### WHAT NEEDS TO BE DONE
Please print the records below exactly as they are.

(Collected data)
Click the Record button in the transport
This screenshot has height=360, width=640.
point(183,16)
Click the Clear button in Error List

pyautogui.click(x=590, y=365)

### ANSWER
Click the Record button in the transport
This screenshot has height=360, width=640.
point(183,16)
Click the Clear button in Error List

pyautogui.click(x=590, y=365)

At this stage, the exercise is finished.